KEY POINTS:
Winston Peters' plans to pump up Kiwibank to take on the world has merit but would likely be overwhelmed by the impracticalities, says a banking expert.
Mr Peters wants to expand Kiwibank and direct all government banking through it to stop the "voodoo economics" of New Zealand banking profits going offshore to Australian banks.
Mr Peters said the expansion would be funded by floating a 24.9 per cent share to the public - shares that could only be held by New Zealanders.
Massey University's head of banking studies David Tripe said there would be several challenges that would make Mr Peters' scheme difficult to put into practice.
"While there is some merit, I don't think its instant nirvana" said Mr Tripe. "Kiwibank would continue operating [under Mr Peters' scheme]. Would it engender huge changes in the way New Zealanders receive financial services? I doubt it."
Mr Peters' plan would see Kiwibank separated from NZ Post.

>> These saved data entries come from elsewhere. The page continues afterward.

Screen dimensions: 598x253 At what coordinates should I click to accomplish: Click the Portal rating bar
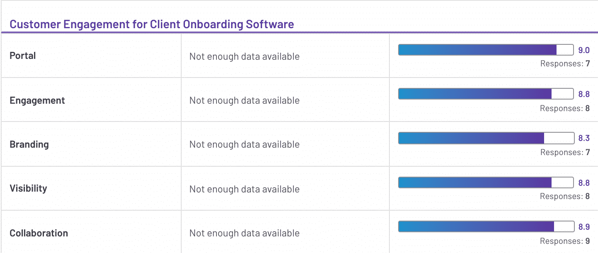[486, 50]
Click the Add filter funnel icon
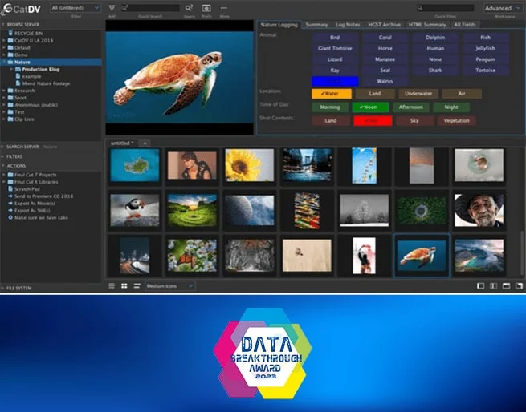526x412 pixels. (112, 8)
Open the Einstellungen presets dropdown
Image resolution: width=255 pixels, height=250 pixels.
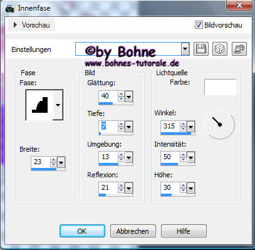click(185, 49)
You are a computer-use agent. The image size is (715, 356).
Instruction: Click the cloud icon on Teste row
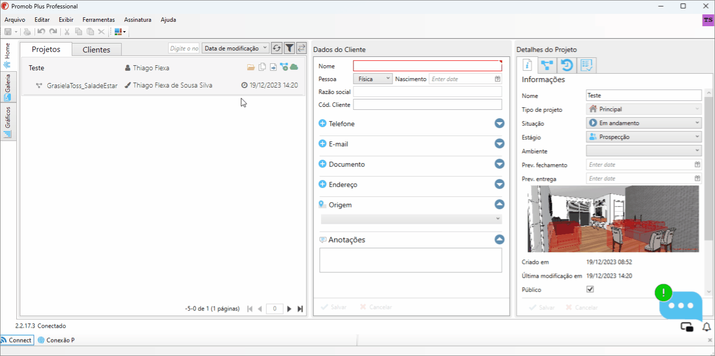[294, 67]
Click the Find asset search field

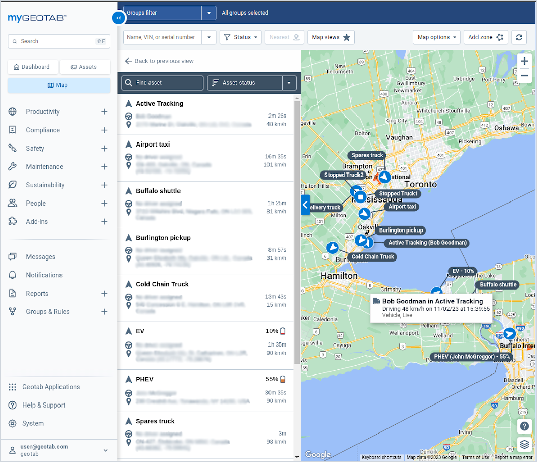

Mr Tripe said this would make it "more transparent", as he was not convinced of Kiwibank's contribution to New Zealand's profits. He said Kiwibank "might struggle" without NZ Post.

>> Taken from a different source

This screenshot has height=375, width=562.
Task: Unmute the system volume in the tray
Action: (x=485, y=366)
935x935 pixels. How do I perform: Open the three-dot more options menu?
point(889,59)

Mr Tripe said selling shares would help, and "by floating it to New Zealand Mums and Dads you engender a broader block of stakeholders supporting the bank and with a stronger relationship because of the ownership stake".
Mr Peters also plans to put the $55 billion of government business through Kiwibank - a contract held by Westpac.

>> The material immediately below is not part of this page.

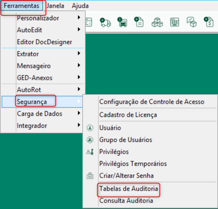Open the Ajuda menu

(80, 6)
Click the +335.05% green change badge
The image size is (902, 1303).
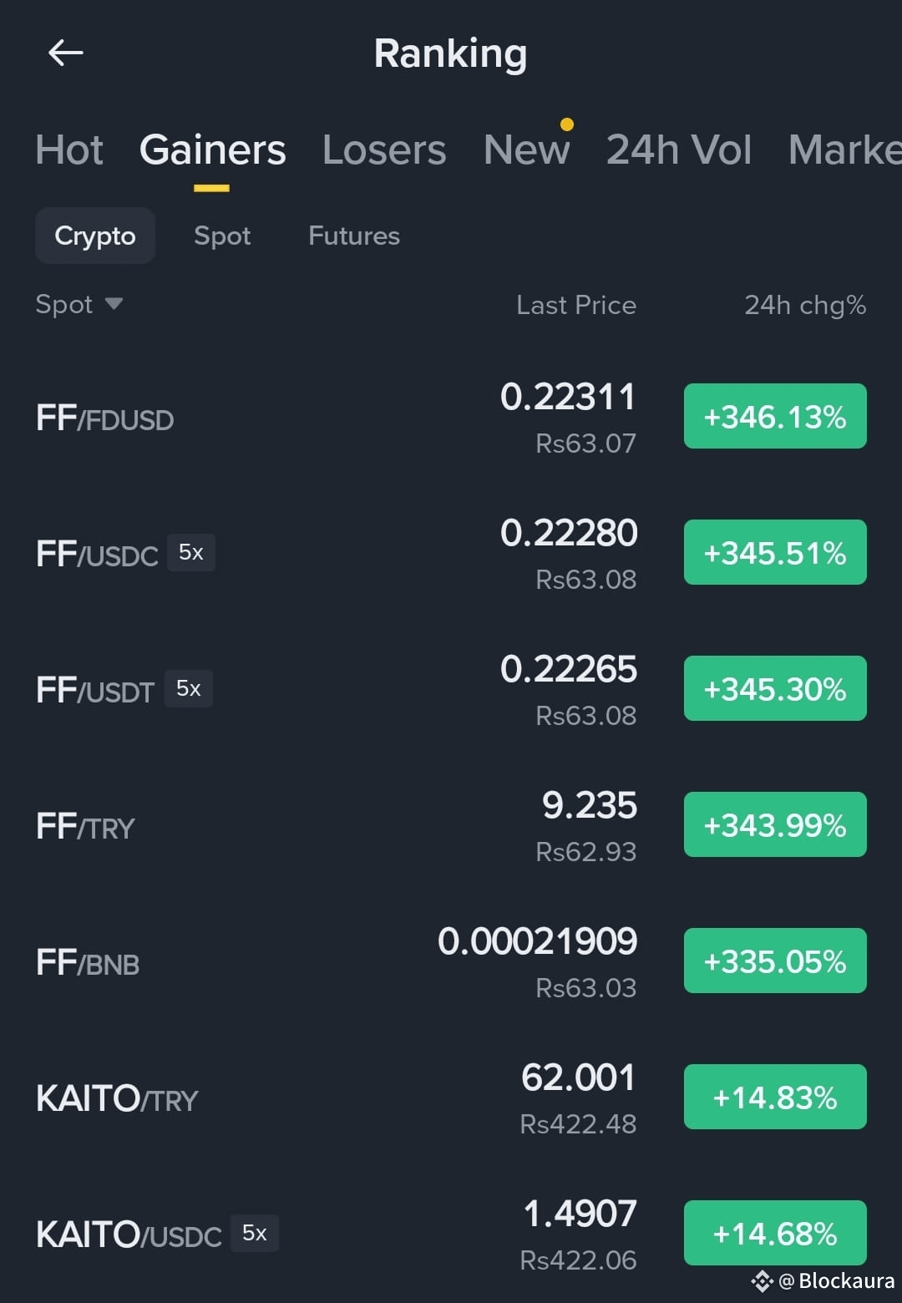(x=775, y=961)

Mr Tripe said much of this sum was transactional and was not necessarily hugely profitable. While Westpac would be making a profit off the government contract, if it was extracting excessive profits, the Government would move its banking elsewhere.
Mr Peters' plan is for Kiwibank to become a market leader and drive prices of the other banks down.
Mr Tripe said if floated, it might not enjoy the AA- credit rating it gets from NZ Post - "although in the current environment, credit ratings don't matter".